◆ **Given request A**
Write out the part of the thread about Al-Qaeda blaming Iran, starting with "## RackMaster (Apr" and going on through "Bin Laden's network.".
◆ **Given request B**
Pick up the forum thread on Al-Qaeda accusing Iran where it stops, and write what comes next.

◆ **Passage shown**
((
# Al-Qaeda accuses Iran of 9/11 lie



## RackMaster (Apr 22, 2008)

Maybe they'll start a new jihad against Iran and move away from the west. :uhh:  lol



> *   Al-Qaeda accuses Iran of 9/11 lie*
> * Al-Qaeda's deputy leader, Ayman al-Zawahiri, has blamed Iran for spreading the theory that Israel was behind the 11 September 2001 attacks. *
> In an audio tape posted on the internet, Zawahiri insisted al-Qaeda had carried out the attacks on the US.
> He accused Iran, and its Hezbollah allies, of trying to discredit Osama Bin Laden's network.
> ...


----------



## HoosierAnnie (Apr 22, 2008)

Makes me think of two misbehaving children, both of whom are to blame.  "He started it......"


----------



## Marauder06 (Apr 22, 2008)
))
◆ **Data lines**
((
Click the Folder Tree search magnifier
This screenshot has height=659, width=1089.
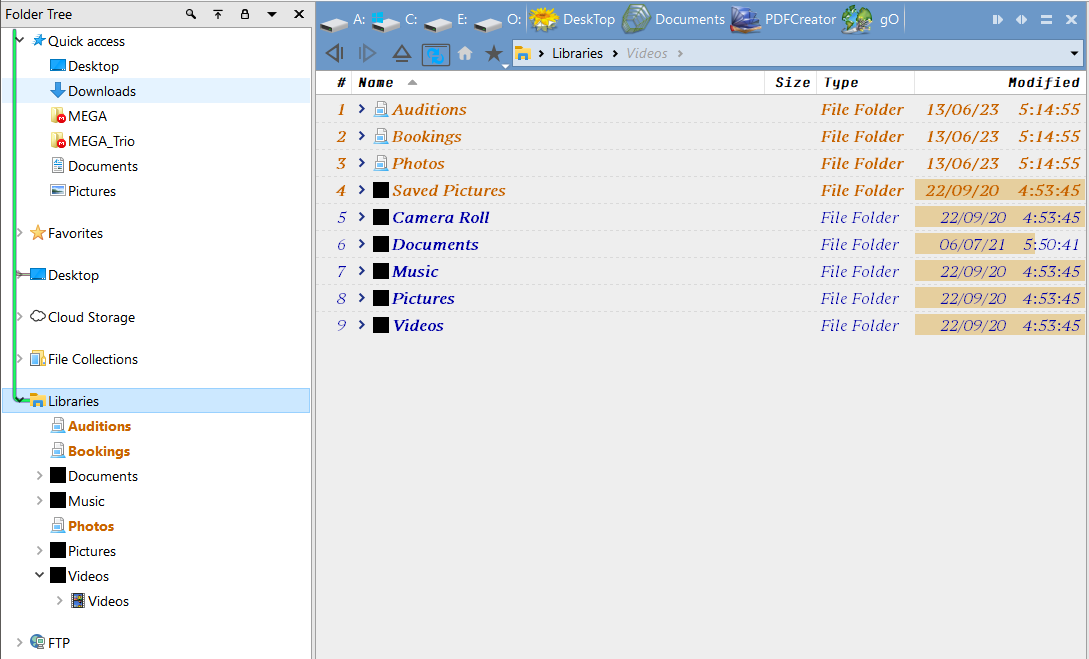tap(191, 15)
))
◆ **Task answer A**
## RackMaster (Apr 22, 2008)

Maybe they'll start a new jihad against Iran and move away from the west. :uhh:  lol



> *   Al-Qaeda accuses Iran of 9/11 lie*
> * Al-Qaeda's deputy leader, Ayman al-Zawahiri, has blamed Iran for spreading the theory that Israel was behind the 11 September 2001 attacks. *
> In an audio tape posted on the internet, Zawahiri insisted al-Qaeda had carried out the attacks on the US.
> He accused Iran, and its Hezbollah allies, of trying to discredit Osama Bin Laden's network.

◆ **Task answer B**
Iran blames EVERYTHING on the Jews... if a giant asteroid fell out of the sky tonight and crushed an Iranian city, Tehran would be up on the news the next day with a giant flip chart showing how it was all some kind of Zionist conspiracy.


----------



## pardus (Apr 24, 2008)

Marauder06 said:


> Iran blames EVERYTHING on the Jews... if a giant asteroid fell out of the sky tonight and crushed an Iranian city, Tehran would be up on the news the next day with a giant flip chart showing how it was all some kind of Zionist conspiracy.



Well it makes sense, an asteriod does look like a star.......... of David! :eek:


----------



## SpitfireV (Apr 24, 2008)

It's interesting that AQ seems to be moving to an entirely Sunni outlook and away from their combined Sunni/Shiite "Hands Across Islam" rhetoric. Perhaps this shows that OBL is mostly out of the picture and now the EB guys are taking over more forcefully.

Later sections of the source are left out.